• [Exercise details]: Copy the text on Indian party politics between "One can make" and "mobilizing newer constituencies.", inclusive, replacing "social justice" with "social equality".

But a second part of the explanation is the opening up of the means of mobilizing political opinion, to return to Urbinati’s condition for a genuine representative democracy. As the political scientist Robin Jeffrey wrote in his 2000 book “India’s Newspaper Revolution,” a “revolution in Indian-language newspapers began in the late 1970s.” By 1996, per Jeffrey, newspaper access had jumped fourfold in a generation. While this revolution was “little noticed by India’s English-speaking elite,” it quietly transformed the way the majority of the non-elite, vernacular-speaking populations related to democracy. Through access to the world of newspapers, people became more conscious of their democratic rights as well as more familiar with the systems of governance.

Meanwhile, the functioning of state institutions became more subject to the sanction of popular opinion and dissent. To give one small example, Jeffrey cited a policeman complaining to him that villagers no longer tolerated police beatings because newspapers had made them aware of their rights. Thus, newspapers had, as Jeffrey noted, opened up the potential for “new forms of political democracy.”

In this mobilization of political opinion, an equally important role was played by political parties. Regional parties benefited, of course, from the expansion of vernacular newspapers, whose owners they courted for favorable coverage of their party programs. But the enormous generative role that challenger parties have historically performed in India is often  underappreciated.

One can turn here to the political scientist Pradeep Chhibber’s framing of Indian democracy as a “democracy without associations.” Unlike European social democrats or Christian democrats, Indian political parties had little option of mobilizing cleavages that had been previously germinated within civil-society institutions (such as trade unions or Church institutions). Hence, political parties had to also undertake the task of making constituencies through mobilization. To a much greater extent than their Western counterparts, they had to proactively “define groups, produce interests, and forge identities” rather than merely “respond” to pre-existing identities and interests. 

This facet of challenger parties in India has been sharply explained by the political scientist Andrew Wyatt through the concept of “political entrepreneurship.” In his book analyzing the mechanisms of party system change in Tamil Nadu, Wyatt noted how “entrepreneurial leaders in South India tried to re-model the boundaries of groups that support them.” The political identities that Dravidian parties mobilized, per Wyatt, did not map onto any single line of social difference. Instead, they were political constructions reified by “narratives” propagated by political parties. “Dravidian identity illustrates the way in which political identities can be forged,” Wyatt argued.

One can make the same claim about “OBC identity” or “Bahujan identity” of the so-called “caste-based,” “backward caste,” and “Dalit” parties of North India. All of these identities reflect vast compounds or agglomerations of disparate caste groups. They were united around the “constituency-making” mobilization of political parties, which inscribed broad-based demands (such as around “reservations” or affirmative action in the public sector), onto coherent political narratives. The political vocabulary of the time revolved around social justice and cultural autonomy.

This party system era was characterized not just by an exhaustion of the Congress system, but also by the introduction of new modes of democratic representation, brought on expanding access to news-media, along with the generative role played by political parties in mobilizing newer constituencies.

• [Material shown]:
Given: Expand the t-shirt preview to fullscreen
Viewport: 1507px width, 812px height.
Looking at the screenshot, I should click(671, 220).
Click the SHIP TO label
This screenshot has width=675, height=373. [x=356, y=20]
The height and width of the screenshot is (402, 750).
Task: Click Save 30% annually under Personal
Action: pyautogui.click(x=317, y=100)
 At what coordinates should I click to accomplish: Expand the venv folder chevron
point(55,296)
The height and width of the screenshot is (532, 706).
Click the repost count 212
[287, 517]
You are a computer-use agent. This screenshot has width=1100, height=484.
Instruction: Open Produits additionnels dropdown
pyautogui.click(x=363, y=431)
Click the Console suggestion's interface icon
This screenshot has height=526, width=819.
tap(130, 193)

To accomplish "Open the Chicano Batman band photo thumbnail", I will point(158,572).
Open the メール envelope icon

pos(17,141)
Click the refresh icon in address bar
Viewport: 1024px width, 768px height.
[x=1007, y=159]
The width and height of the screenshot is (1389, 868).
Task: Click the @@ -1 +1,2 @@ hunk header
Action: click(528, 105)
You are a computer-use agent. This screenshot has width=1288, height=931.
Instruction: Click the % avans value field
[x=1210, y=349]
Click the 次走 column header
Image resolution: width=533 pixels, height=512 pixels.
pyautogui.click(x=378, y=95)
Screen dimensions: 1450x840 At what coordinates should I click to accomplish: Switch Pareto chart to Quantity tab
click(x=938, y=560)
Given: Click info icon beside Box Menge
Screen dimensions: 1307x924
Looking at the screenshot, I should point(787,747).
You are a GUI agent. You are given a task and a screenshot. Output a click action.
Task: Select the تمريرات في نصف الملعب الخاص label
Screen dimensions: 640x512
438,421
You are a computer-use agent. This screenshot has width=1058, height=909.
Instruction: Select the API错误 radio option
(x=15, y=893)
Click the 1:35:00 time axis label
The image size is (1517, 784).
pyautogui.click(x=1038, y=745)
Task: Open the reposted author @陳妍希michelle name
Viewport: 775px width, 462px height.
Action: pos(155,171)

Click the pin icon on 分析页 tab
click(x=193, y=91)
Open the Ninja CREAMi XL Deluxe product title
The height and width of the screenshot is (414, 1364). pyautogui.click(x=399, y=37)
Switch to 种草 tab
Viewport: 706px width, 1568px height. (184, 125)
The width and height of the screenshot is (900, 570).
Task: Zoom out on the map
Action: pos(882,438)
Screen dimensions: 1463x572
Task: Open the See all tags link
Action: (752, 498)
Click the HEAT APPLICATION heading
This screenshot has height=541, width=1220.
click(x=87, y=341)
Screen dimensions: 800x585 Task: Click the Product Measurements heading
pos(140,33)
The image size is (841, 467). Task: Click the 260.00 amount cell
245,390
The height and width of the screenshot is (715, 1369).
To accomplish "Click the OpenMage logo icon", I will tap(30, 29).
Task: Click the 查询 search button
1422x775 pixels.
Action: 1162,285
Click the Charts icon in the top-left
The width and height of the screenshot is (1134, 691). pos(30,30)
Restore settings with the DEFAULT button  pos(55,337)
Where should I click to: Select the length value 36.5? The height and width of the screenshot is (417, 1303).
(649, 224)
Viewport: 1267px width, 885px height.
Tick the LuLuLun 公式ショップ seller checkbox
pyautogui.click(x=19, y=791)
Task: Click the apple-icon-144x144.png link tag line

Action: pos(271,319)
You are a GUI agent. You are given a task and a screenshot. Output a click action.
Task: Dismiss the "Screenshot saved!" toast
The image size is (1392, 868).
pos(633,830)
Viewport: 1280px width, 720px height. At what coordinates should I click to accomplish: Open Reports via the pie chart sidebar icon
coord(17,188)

• [Solution for this problem]:
One can make the same claim about “OBC identity” or “Bahujan identity” of the so-called “caste-based,” “backward caste,” and “Dalit” parties of North India. All of these identities reflect vast compounds or agglomerations of disparate caste groups. They were united around the “constituency-making” mobilization of political parties, which inscribed broad-based demands (such as around “reservations” or affirmative action in the public sector), onto coherent political narratives. The political vocabulary of the time revolved around social equality and cultural autonomy.

This party system era was characterized not just by an exhaustion of the Congress system, but also by the introduction of new modes of democratic representation, brought on expanding access to news-media, along with the generative role played by political parties in mobilizing newer constituencies.